Photos from “March 28 [show] the framework was set up around the statue. Other photos, … taken at least on April 1, also show individuals working inside the sheeting. However, no tents were seen set up nearby…. The tents appeared in some photos taken on April 4 to 5. But on April 6, there were no tents seen on the spot.” The Fine Arts Department confirmed that the tents did not belong to them.

Confirming this timeline,

Sarttarin Tansoon, a political science lecturer at Kasetsart University, told The Sunday Nation that a group of his students saw the original plaque during a field trip to the Royal Plaza from April 1 and 3.

On April 8, another group of his students went to the Plaza to see the plaque, but found it had been replaced.

Several agencies have official tasks in the area. The “Dusit district administration takes care of overall tidiness, the police are in charge of security.
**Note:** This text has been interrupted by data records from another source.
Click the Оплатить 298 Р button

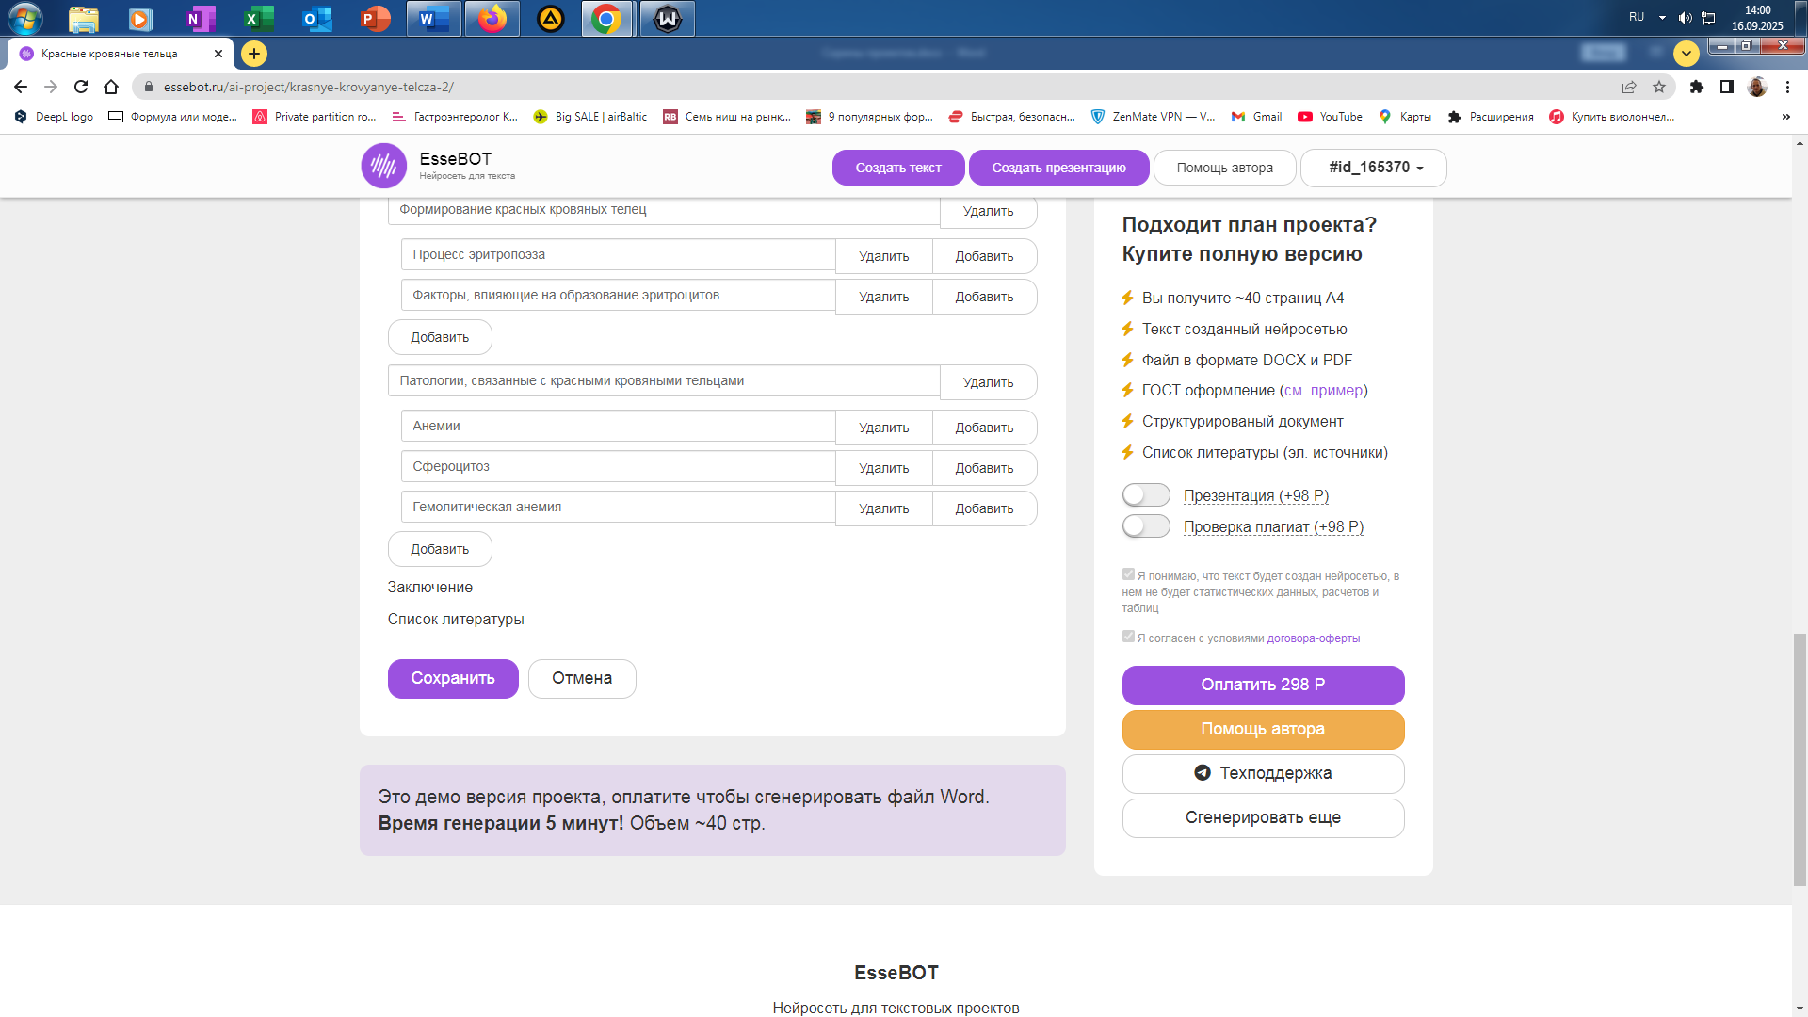click(x=1262, y=685)
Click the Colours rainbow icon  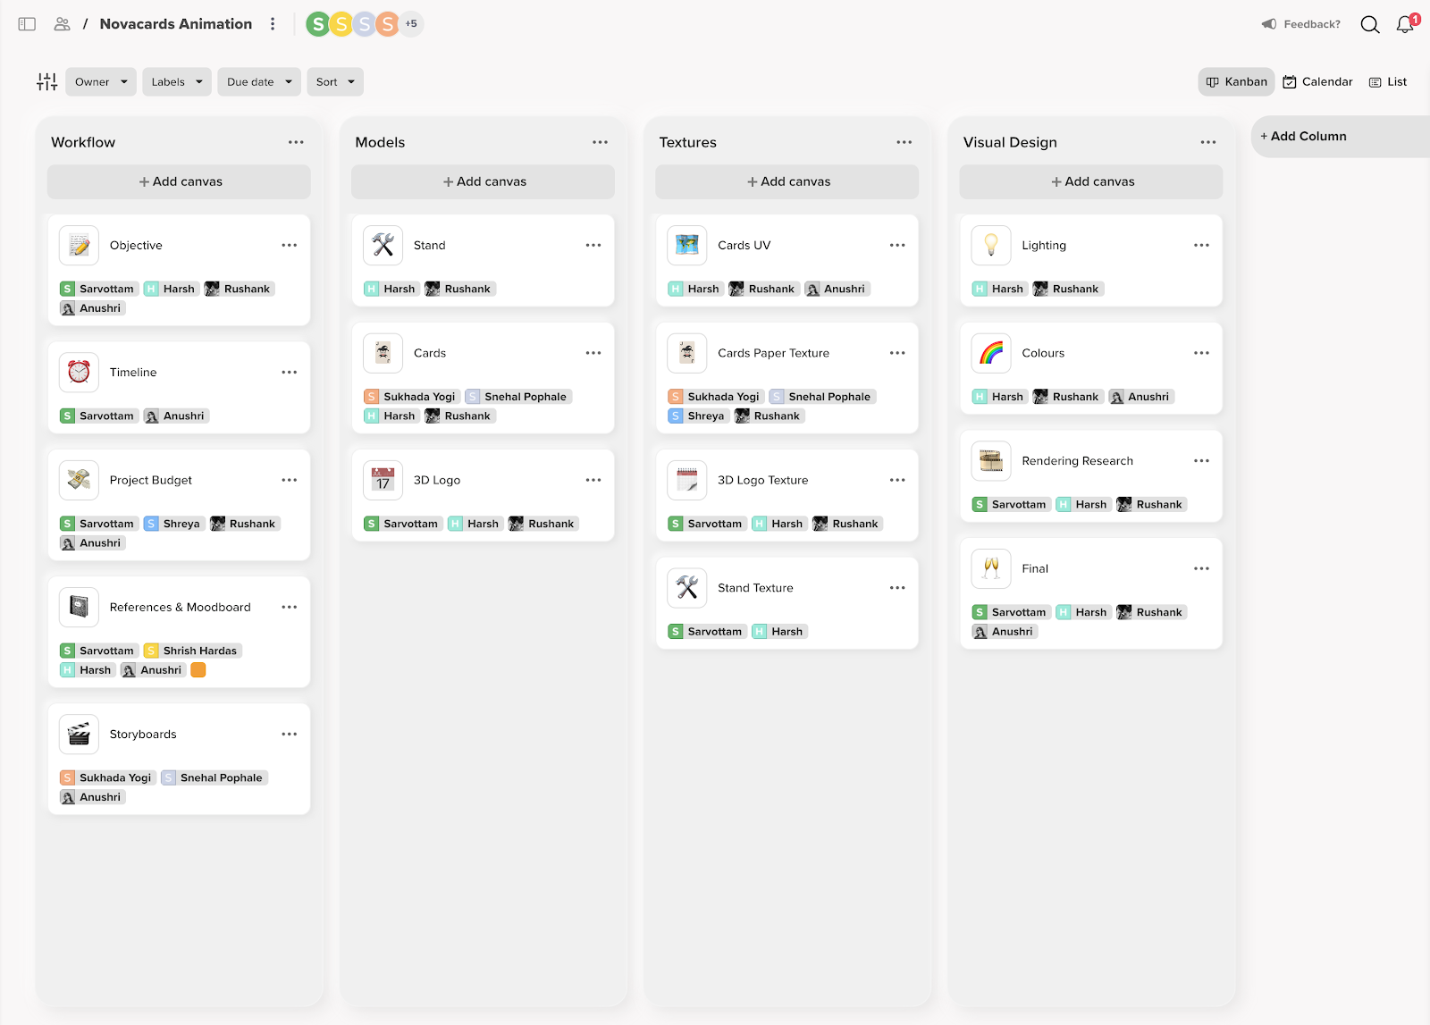click(990, 353)
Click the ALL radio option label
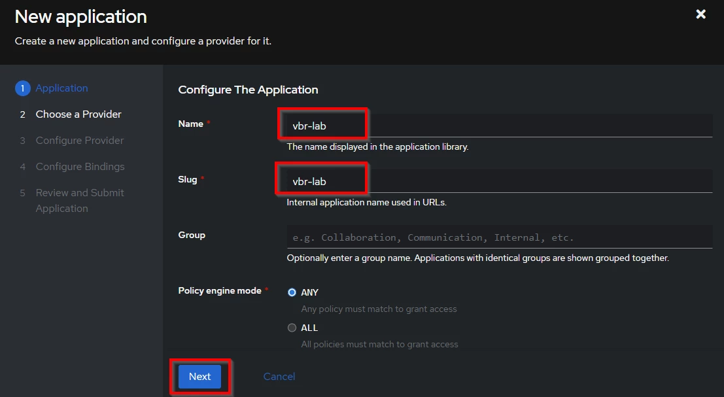Image resolution: width=724 pixels, height=397 pixels. point(309,328)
The Department of Public Works and Town and Country Planning is in charge of the road surface, while the King’s statue is overseen by the Fine Arts Department.” In addition, the “Bureau of the Royal Household (BRH), meanwhile, is authorised to permit activities or events to be held on the Plaza…”.

The Bangkok Metropolitan Authority’s Traffic and Transportation Department is responsible for the CCTV cameras in the area, which they ever so conveniently claim were all turned off before one of the main royal events of the year in that area.

Now the military junta has arranged for the protection of the new royalist graffiti:

Dozens of metropolitan police, plus plainclothes officers were deployed and on guard 24/7 around the compound, and especially the spot where a new plaque was embedded to replace the 81-year-old Constitution plaque metres away from the [k]ing’s statue.

Reporters are told not to take photos. Visitors are told to leave the site.

It is clear that the removal was an official act. Something this symbolic and this significant was ordered from on high.